Antibiotic resistance is a threatening issue being faced by the world today.It is an intrinsic part of bacterial evolution whose genetic basis arise via, chromosomal mutation of bacteria or by the acquisition of resistance genes from other bacteria by horizontal gene transfer [HGT] and by production of β-lactamase. To some extent, bifunctional and hybrid antimicrobials are considered to be the successful outcome of research towards bacterial resistance.MCB-3861 is one such example of fluoroquinolone-oxazolidinone hybrid anti-microbial with a 4-hydroxy piperidinyl linker. It shows resistance against several clinically relevant gram-positive pathogens, including Vancomycin-Resistant Enterococci (VRE), E. faecalis S. pneumonia. Considering an amide in a general view resonance on nitrogen atom attains planar structure with sp2 hybridization which gives best overlap of orbitals with the adjacent carbonyl carbon atom making it less electrophilic and less reactive. Contrarily extensive literature survey on SAR of the lactam containing antimicrobials reveals that, 4-5 ring system in penicillin prevents nitrogen atom in lactam ring from attaining sp2 hybridization. In addition actual ideal bond angle (109.5°) of the sp3 hybridized carbon atom in lactam ring is constricted to 90° leading to angle strain making it susceptible to degradation by βlactamase.
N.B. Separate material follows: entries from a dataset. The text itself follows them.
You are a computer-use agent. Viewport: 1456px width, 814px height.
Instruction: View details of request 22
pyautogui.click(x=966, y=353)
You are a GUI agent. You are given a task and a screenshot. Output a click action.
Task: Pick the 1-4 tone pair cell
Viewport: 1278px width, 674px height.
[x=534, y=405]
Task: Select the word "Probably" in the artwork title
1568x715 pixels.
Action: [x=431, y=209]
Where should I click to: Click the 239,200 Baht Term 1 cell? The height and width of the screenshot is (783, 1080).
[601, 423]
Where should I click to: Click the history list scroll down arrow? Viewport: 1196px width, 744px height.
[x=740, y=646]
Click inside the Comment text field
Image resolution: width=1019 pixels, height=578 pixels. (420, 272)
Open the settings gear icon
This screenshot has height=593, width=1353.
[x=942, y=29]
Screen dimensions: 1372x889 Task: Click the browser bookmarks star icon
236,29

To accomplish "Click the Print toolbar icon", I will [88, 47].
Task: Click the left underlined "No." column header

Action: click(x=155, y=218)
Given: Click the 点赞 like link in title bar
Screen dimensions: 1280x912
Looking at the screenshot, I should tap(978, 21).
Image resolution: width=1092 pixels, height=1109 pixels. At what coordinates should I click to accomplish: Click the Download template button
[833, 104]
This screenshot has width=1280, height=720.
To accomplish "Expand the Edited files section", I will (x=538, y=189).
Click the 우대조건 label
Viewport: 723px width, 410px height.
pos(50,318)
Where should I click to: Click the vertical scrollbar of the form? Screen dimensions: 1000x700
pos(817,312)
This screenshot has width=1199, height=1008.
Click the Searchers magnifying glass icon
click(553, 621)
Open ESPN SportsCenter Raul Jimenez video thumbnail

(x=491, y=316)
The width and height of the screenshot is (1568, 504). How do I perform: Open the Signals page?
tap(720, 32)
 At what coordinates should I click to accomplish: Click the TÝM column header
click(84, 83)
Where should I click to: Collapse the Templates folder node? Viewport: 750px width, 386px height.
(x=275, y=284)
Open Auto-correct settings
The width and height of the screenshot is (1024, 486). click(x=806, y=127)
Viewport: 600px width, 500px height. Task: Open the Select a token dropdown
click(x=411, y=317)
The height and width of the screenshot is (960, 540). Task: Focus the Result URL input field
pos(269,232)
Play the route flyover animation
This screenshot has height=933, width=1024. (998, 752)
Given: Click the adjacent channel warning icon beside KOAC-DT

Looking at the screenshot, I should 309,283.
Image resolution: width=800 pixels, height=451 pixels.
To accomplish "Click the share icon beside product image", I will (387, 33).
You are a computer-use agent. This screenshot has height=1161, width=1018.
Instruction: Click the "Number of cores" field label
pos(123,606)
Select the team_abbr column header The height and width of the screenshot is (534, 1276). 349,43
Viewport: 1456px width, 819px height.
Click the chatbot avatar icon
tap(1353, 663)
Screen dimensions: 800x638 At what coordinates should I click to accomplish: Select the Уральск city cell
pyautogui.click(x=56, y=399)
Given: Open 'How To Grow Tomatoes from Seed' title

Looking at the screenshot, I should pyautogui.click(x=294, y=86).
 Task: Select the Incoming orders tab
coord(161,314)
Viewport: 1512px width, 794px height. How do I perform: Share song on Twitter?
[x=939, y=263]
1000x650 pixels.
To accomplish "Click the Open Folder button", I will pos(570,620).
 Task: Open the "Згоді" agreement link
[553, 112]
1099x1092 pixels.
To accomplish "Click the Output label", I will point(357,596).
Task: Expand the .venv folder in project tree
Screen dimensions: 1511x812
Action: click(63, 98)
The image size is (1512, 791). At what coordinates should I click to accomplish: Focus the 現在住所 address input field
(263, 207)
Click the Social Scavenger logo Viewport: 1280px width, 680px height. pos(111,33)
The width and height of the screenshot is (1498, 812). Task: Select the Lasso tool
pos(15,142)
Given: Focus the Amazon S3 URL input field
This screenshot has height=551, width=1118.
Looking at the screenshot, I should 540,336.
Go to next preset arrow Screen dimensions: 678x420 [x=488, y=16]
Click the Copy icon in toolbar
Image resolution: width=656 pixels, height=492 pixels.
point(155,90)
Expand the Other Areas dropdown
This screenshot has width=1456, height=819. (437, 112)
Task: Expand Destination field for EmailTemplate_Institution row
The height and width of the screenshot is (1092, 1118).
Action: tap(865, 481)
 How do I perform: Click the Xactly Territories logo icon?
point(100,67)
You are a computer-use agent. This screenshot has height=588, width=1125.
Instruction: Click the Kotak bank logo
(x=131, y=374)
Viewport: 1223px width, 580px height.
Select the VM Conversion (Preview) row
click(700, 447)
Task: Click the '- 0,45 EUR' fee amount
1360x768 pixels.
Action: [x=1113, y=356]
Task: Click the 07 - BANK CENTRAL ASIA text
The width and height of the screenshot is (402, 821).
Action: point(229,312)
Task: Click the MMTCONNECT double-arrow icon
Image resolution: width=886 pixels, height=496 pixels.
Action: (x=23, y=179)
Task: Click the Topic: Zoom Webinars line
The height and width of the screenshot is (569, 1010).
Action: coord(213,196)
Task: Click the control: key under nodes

From our preliminary work, we found that imidazo [1,2-a]pyridine/pyrimidine/pyrazine derivatives with methyl and methoxy substitutions would be active against gram positive and gram negative bacteria. In this context we underpinned a design to synthesize hybrid antimicrobials by inception of thiazetidine/oxazetidine and thiazolidine/oxazolidine moieties to methyl or methoxy substituted imidazo/ thiazo pyridine/ pyrimidine/pyrazine derivatives which could make a way in discovery of novel hybrid antimicrobials.